Reputation: 95
I created a pytest fixture using decorator to create multiple processes (using torch multiprocessing) for running model parallel distributed unit tests using pytorch distributed. I randomly encountered the below CUDA initialization error all of a sudden (when I was trying to fix some unit tests logic). Since then, all my unit tests have been failing and I traced the failure back to my pytest fixture which calls torch.distributed.init_process_group(…).
Error traceback:
Process Process-1:
Traceback (most recent call last):
File "/usr/lib64/python3.7/multiprocessing/process.py", line 297, in _bootstrap
self.run()
File "/usr/lib64/python3.7/multiprocessing/process.py", line 99, in run
self._target(*self._args, **self._kwargs)
File "/fsx-dev/FSxLustre20201016T182138Z/prraman/home/workspace/ws_M5_meg/src/M5ModelParallelism/test_script/commons_debug.py", line 34, in dist_init
torch.distributed.init_process_group(backend, rank=rank, world_size=world_size, init_method=init_method)

● **Short problem 1**:
Locate each line of the records that contains the string "Task", and copy those lines.
The text and the records are unrelated and independent of each other.

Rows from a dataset

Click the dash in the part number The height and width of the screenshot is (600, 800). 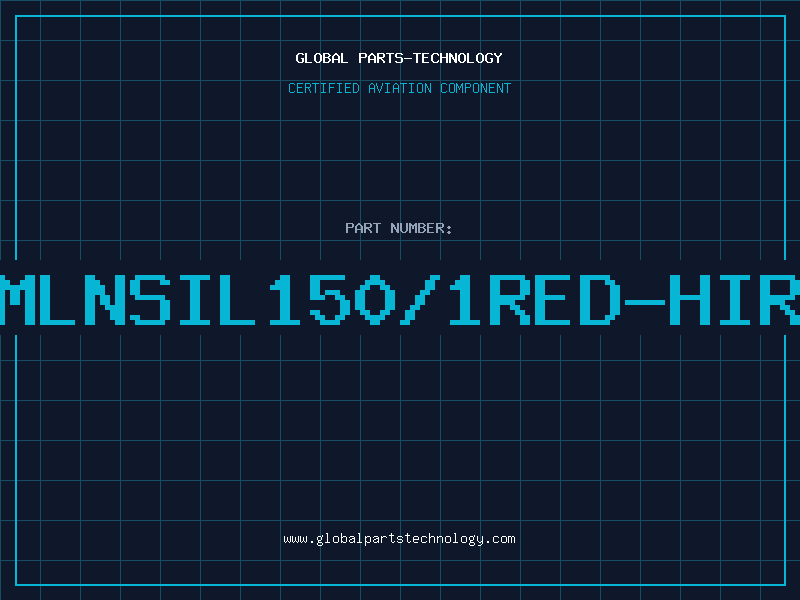644,302
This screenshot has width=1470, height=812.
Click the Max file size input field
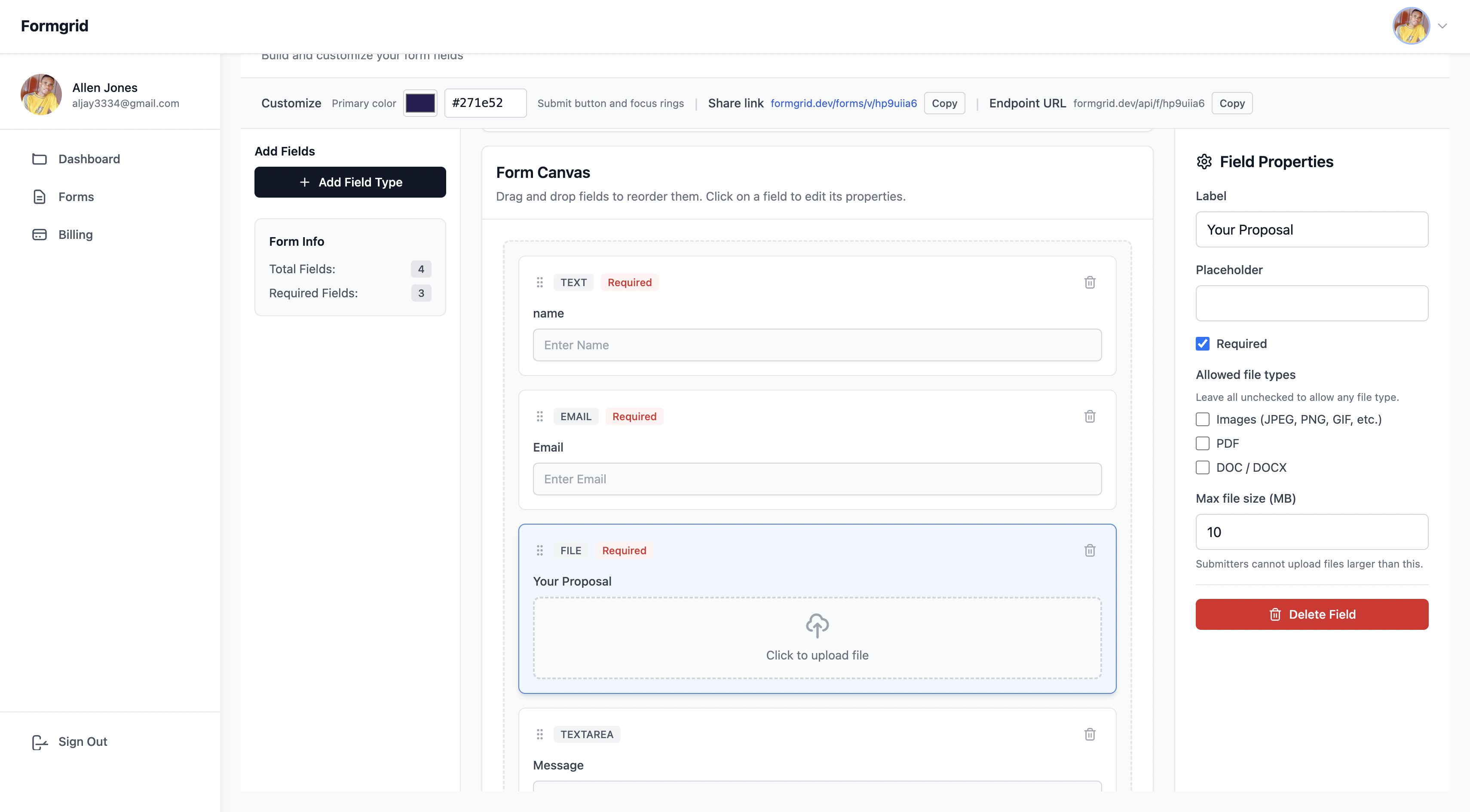point(1311,532)
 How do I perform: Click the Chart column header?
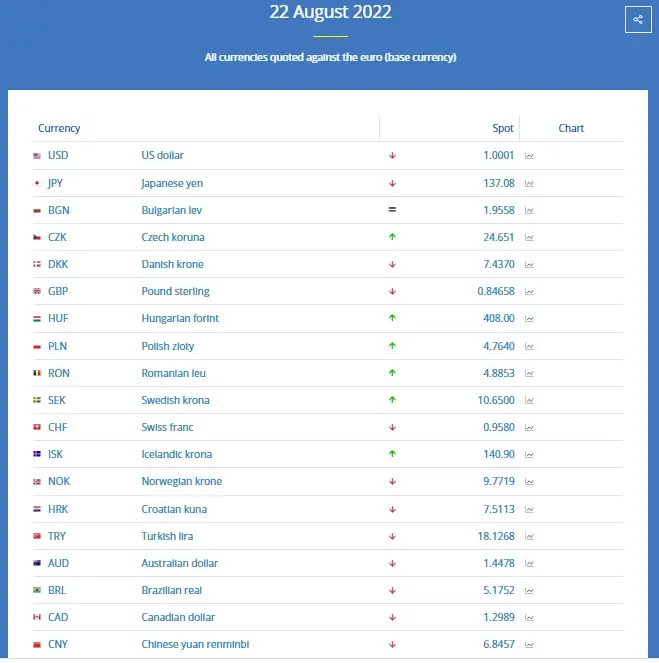(571, 128)
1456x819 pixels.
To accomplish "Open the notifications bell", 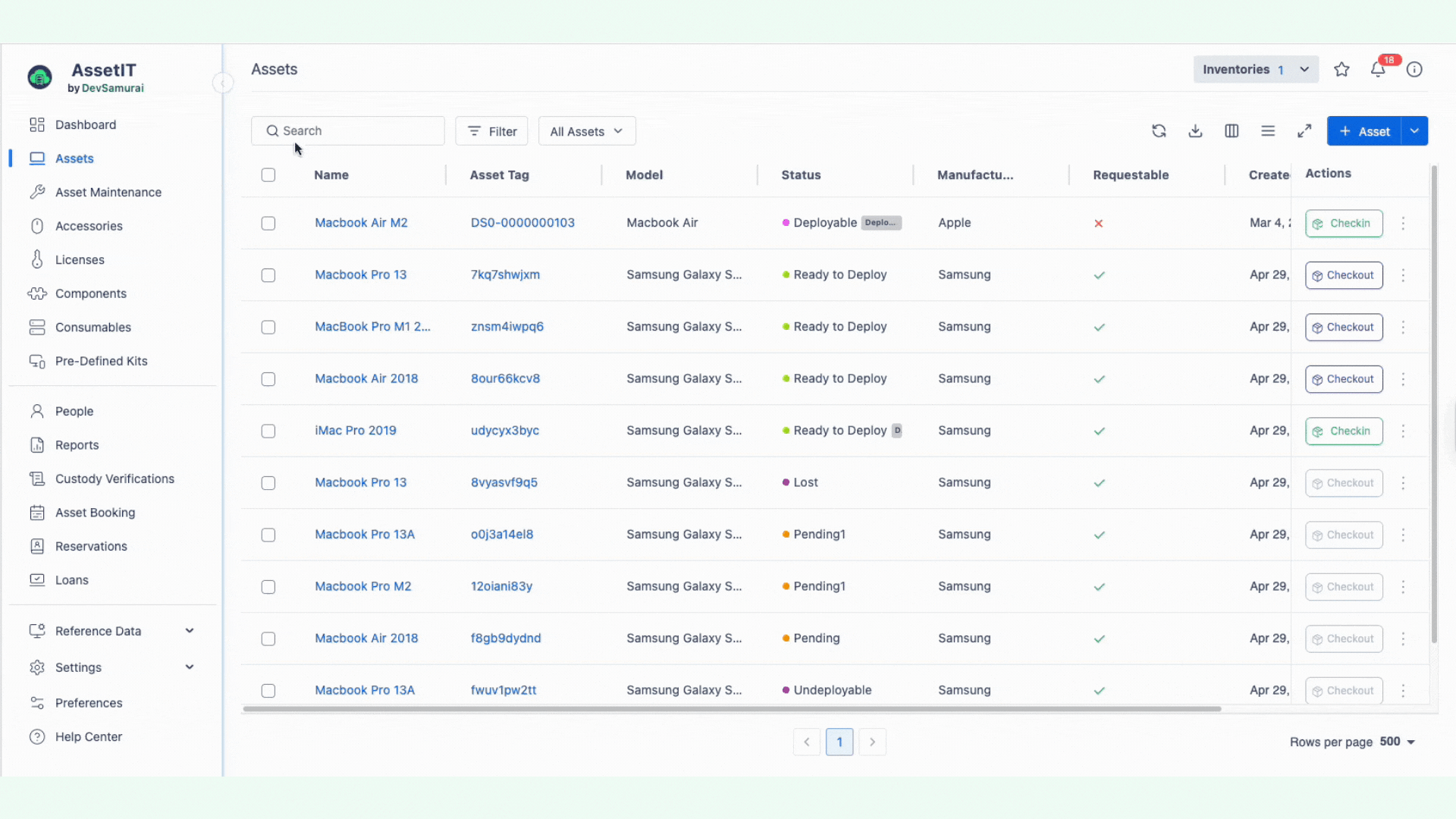I will [1379, 69].
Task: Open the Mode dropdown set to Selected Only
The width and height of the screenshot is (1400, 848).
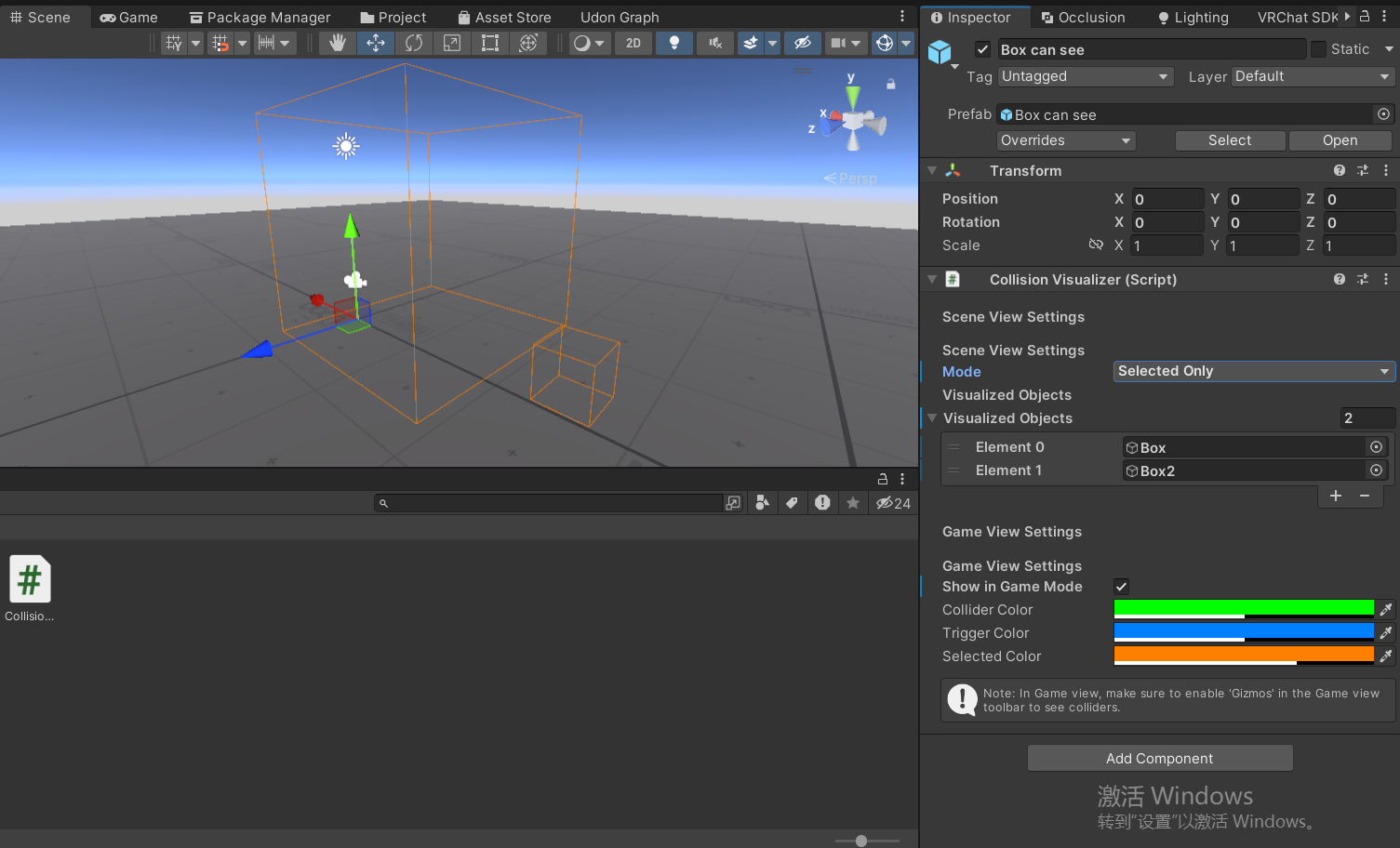Action: [1253, 371]
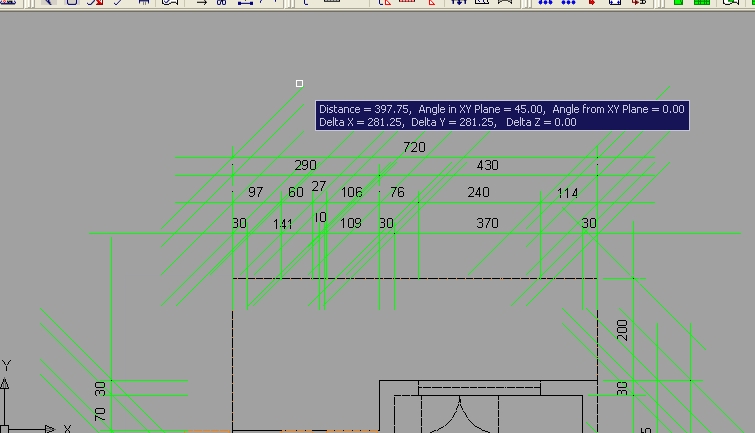The height and width of the screenshot is (433, 755).
Task: Click the second blue three-dots toolbar icon
Action: (569, 3)
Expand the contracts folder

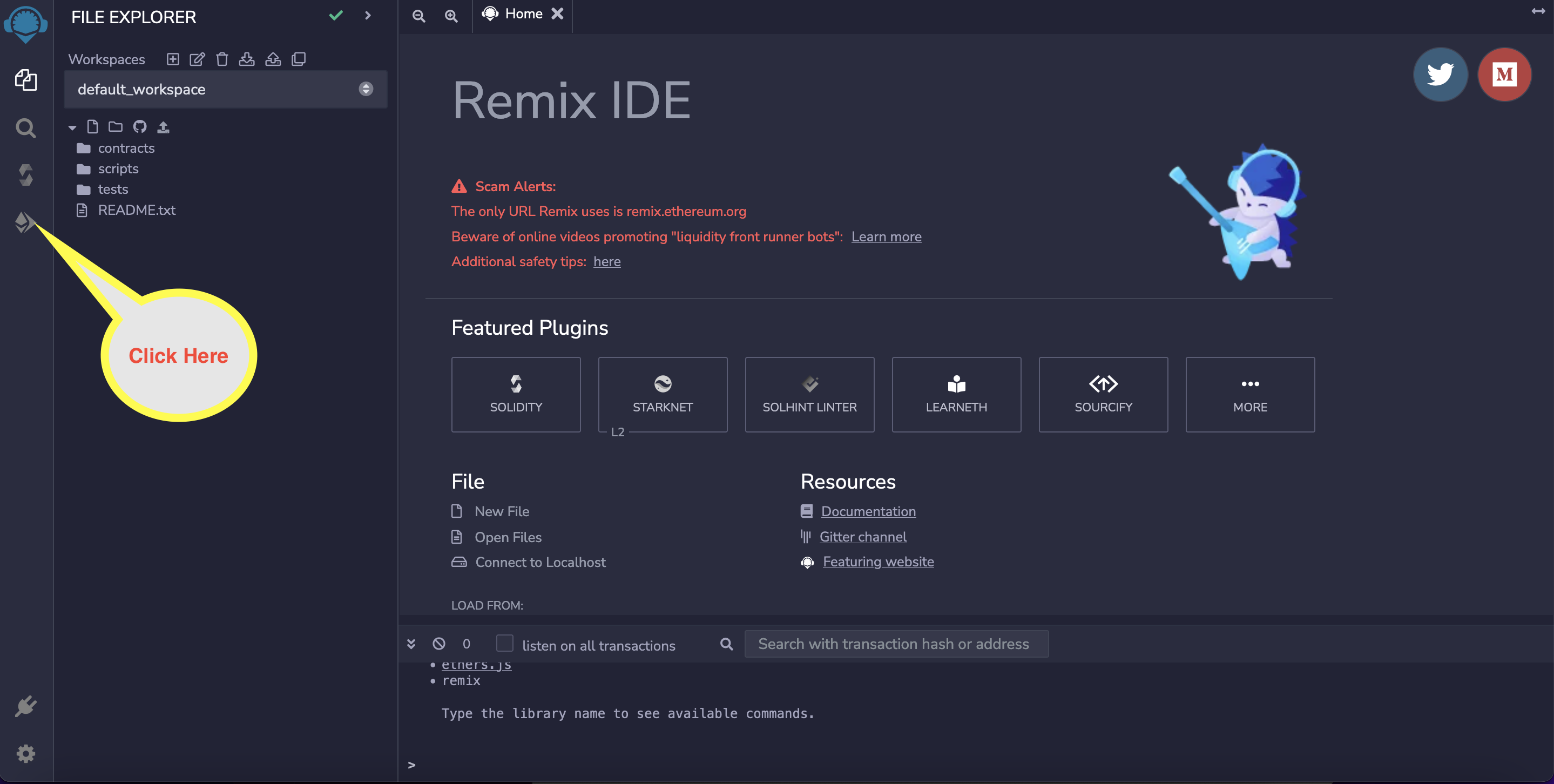pos(125,148)
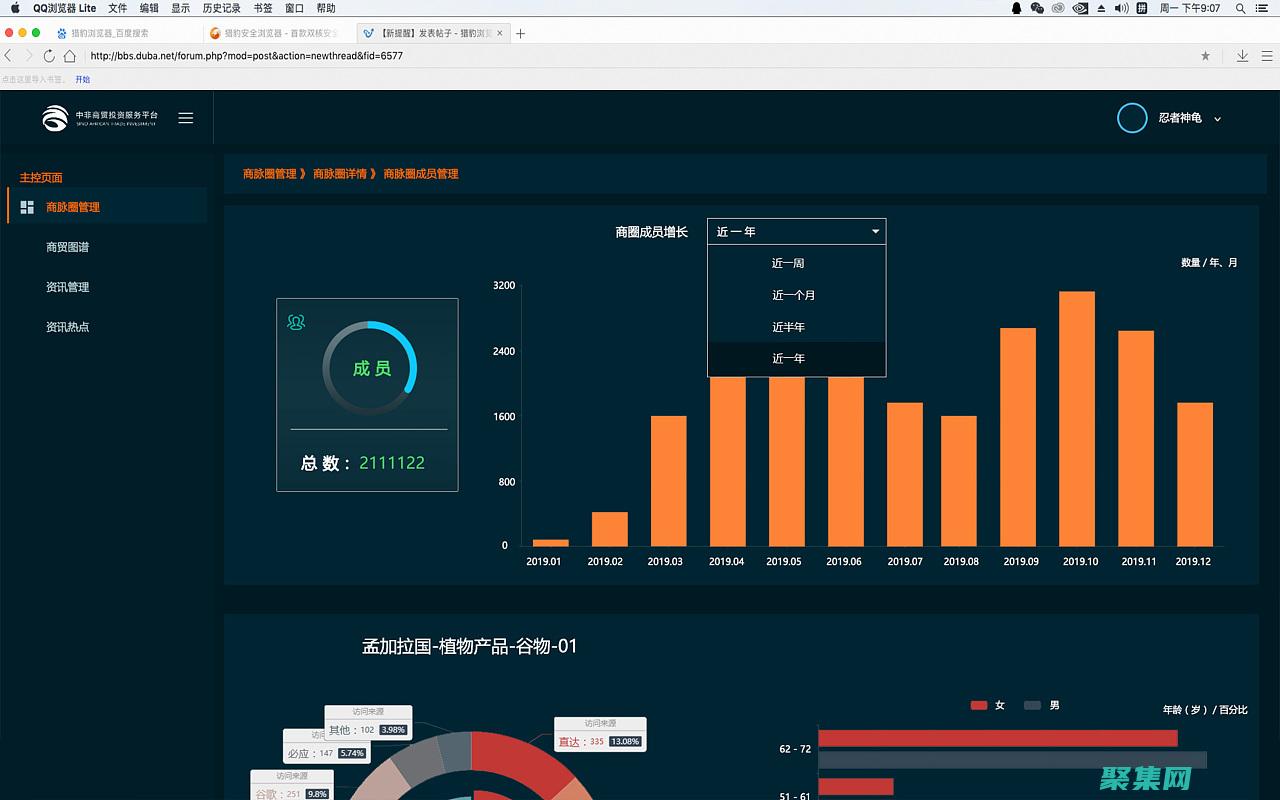Select 近一周 from the dropdown list
Screen dimensions: 1280x800
click(788, 263)
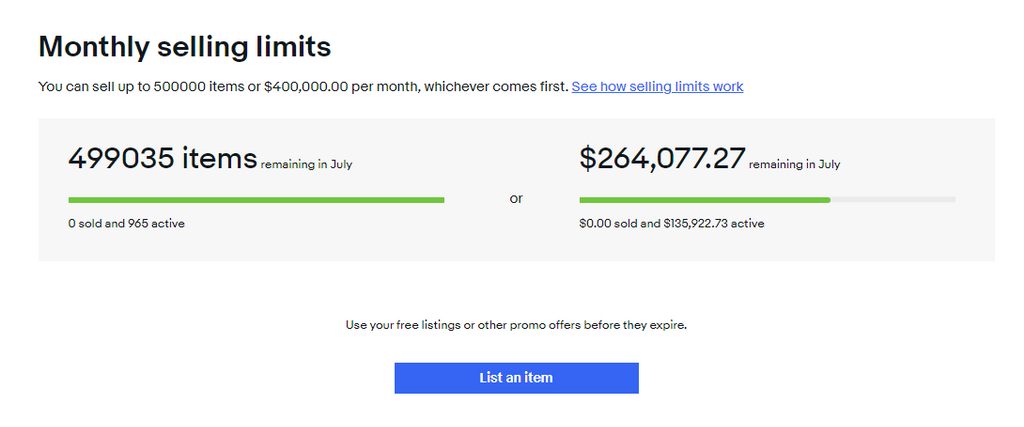Click 'remaining in July' beside the items count
Screen dimensions: 1024x427
click(306, 165)
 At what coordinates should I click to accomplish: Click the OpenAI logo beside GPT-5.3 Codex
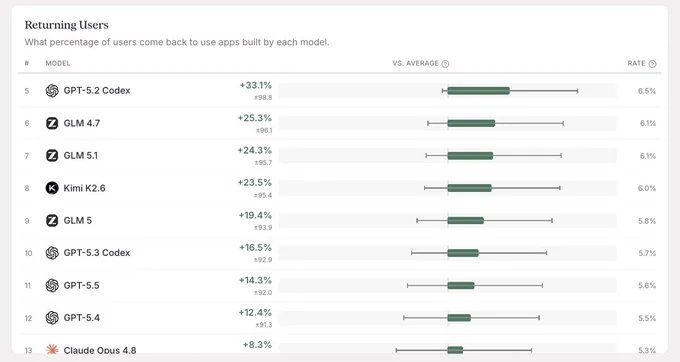(52, 253)
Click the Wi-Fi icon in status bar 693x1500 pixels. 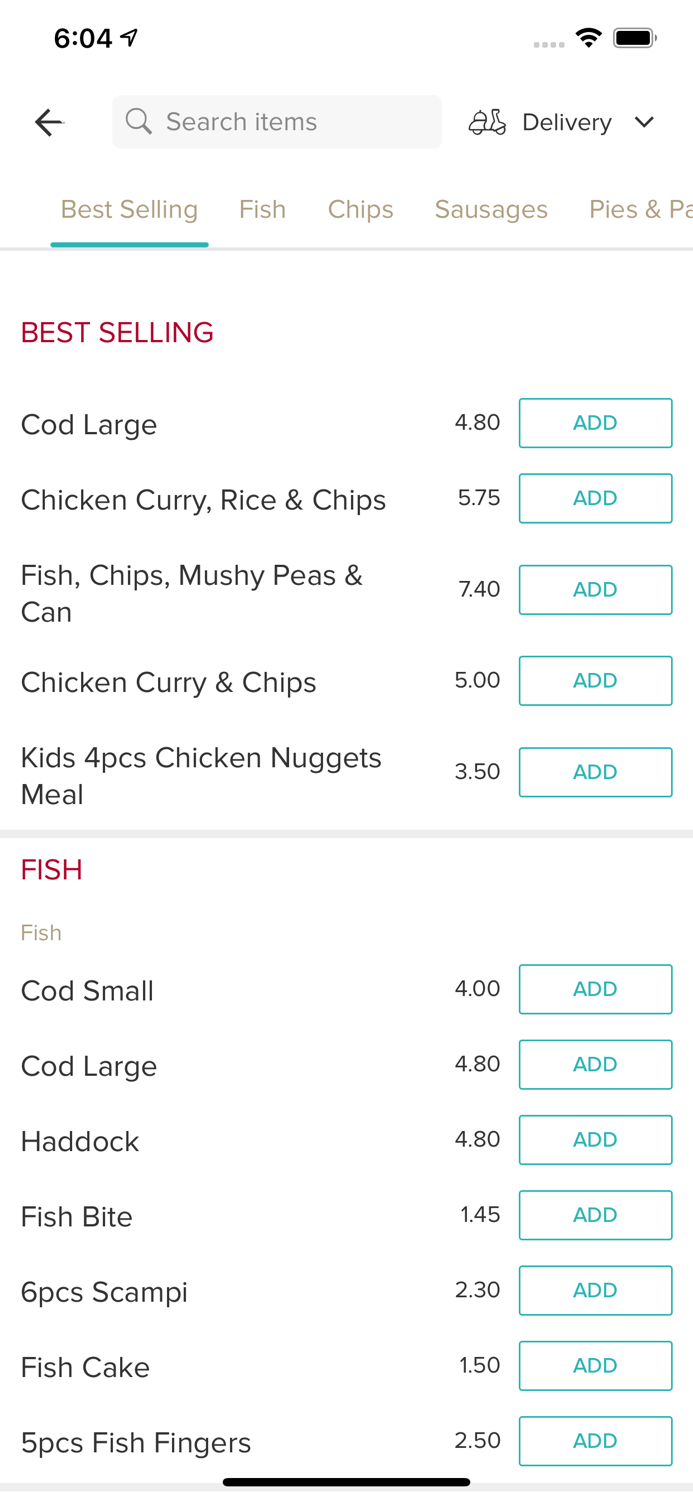click(x=589, y=36)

● **Short problem 2**:
According to the forum post about the CUDA initialization error, which call in the pytest fixture was the failure traced back to?

● **Expected output 1**:
Task: Open the Mode dropdown set to Selected Only
Task: Click the second blue three-dots toolbar icon

● **Expected output 2**:
torch.distributed.init_process_group(…)